Every word of every entry must be retyped exactly.

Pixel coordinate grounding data
* * * * * * *

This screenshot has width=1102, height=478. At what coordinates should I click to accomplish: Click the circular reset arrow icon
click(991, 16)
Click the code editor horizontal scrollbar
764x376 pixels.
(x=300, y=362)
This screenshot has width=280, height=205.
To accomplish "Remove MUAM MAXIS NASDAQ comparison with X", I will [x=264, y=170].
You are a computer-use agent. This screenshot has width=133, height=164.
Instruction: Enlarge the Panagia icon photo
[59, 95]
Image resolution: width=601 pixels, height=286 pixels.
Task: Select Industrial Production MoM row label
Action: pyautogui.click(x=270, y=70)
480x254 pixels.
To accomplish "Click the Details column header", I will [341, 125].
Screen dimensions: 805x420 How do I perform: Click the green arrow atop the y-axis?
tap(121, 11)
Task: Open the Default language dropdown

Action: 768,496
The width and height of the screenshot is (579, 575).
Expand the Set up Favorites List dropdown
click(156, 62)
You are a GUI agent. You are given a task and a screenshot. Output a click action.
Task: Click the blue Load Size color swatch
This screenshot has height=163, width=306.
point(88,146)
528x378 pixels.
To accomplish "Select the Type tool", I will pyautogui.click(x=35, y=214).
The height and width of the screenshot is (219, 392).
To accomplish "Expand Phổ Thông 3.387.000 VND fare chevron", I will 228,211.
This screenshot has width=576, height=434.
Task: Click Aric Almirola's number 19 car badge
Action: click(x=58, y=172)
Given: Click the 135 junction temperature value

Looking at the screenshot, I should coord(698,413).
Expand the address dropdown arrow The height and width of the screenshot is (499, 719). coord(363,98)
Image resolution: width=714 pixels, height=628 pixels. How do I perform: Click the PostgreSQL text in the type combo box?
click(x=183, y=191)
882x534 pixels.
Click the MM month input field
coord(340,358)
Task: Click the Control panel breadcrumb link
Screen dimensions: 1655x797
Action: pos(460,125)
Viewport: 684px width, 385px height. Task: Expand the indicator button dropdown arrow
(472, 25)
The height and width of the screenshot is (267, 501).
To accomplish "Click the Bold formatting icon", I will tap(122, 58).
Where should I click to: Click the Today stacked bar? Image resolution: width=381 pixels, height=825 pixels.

* * * * * * *

WRITTEN ANSWER
This screenshot has width=1102, height=478. At what coordinates should I click to accomplish: Click the circular reset arrow icon
click(991, 16)
Click the code editor horizontal scrollbar
764x376 pixels.
(x=300, y=362)
This screenshot has width=280, height=205.
To accomplish "Remove MUAM MAXIS NASDAQ comparison with X", I will [x=264, y=170].
You are a computer-use agent. This screenshot has width=133, height=164.
Instruction: Enlarge the Panagia icon photo
[59, 95]
Image resolution: width=601 pixels, height=286 pixels.
Task: Select Industrial Production MoM row label
Action: pyautogui.click(x=270, y=70)
480x254 pixels.
To accomplish "Click the Details column header", I will [341, 125].
Screen dimensions: 805x420 How do I perform: Click the green arrow atop the y-axis?
tap(121, 11)
Task: Open the Default language dropdown

Action: 768,496
The width and height of the screenshot is (579, 575).
Expand the Set up Favorites List dropdown
click(156, 62)
You are a GUI agent. You are given a task and a screenshot. Output a click action.
Task: Click the blue Load Size color swatch
This screenshot has height=163, width=306.
point(88,146)
528x378 pixels.
To accomplish "Select the Type tool", I will pyautogui.click(x=35, y=214).
The height and width of the screenshot is (219, 392).
To accomplish "Expand Phổ Thông 3.387.000 VND fare chevron", I will 228,211.
This screenshot has width=576, height=434.
Task: Click Aric Almirola's number 19 car badge
Action: click(x=58, y=172)
Given: Click the 135 junction temperature value

Looking at the screenshot, I should coord(698,413).
Expand the address dropdown arrow The height and width of the screenshot is (499, 719). coord(363,98)
Image resolution: width=714 pixels, height=628 pixels. How do I perform: Click the PostgreSQL text in the type combo box?
click(x=183, y=191)
882x534 pixels.
Click the MM month input field
coord(340,358)
Task: Click the Control panel breadcrumb link
Screen dimensions: 1655x797
Action: pos(460,125)
Viewport: 684px width, 385px height. Task: Expand the indicator button dropdown arrow
(472, 25)
The height and width of the screenshot is (267, 501).
To accomplish "Click the Bold formatting icon", I will tap(122, 58).
Where should I click to: Click the Today stacked bar? Image resolution: width=381 pixels, height=825 pixels.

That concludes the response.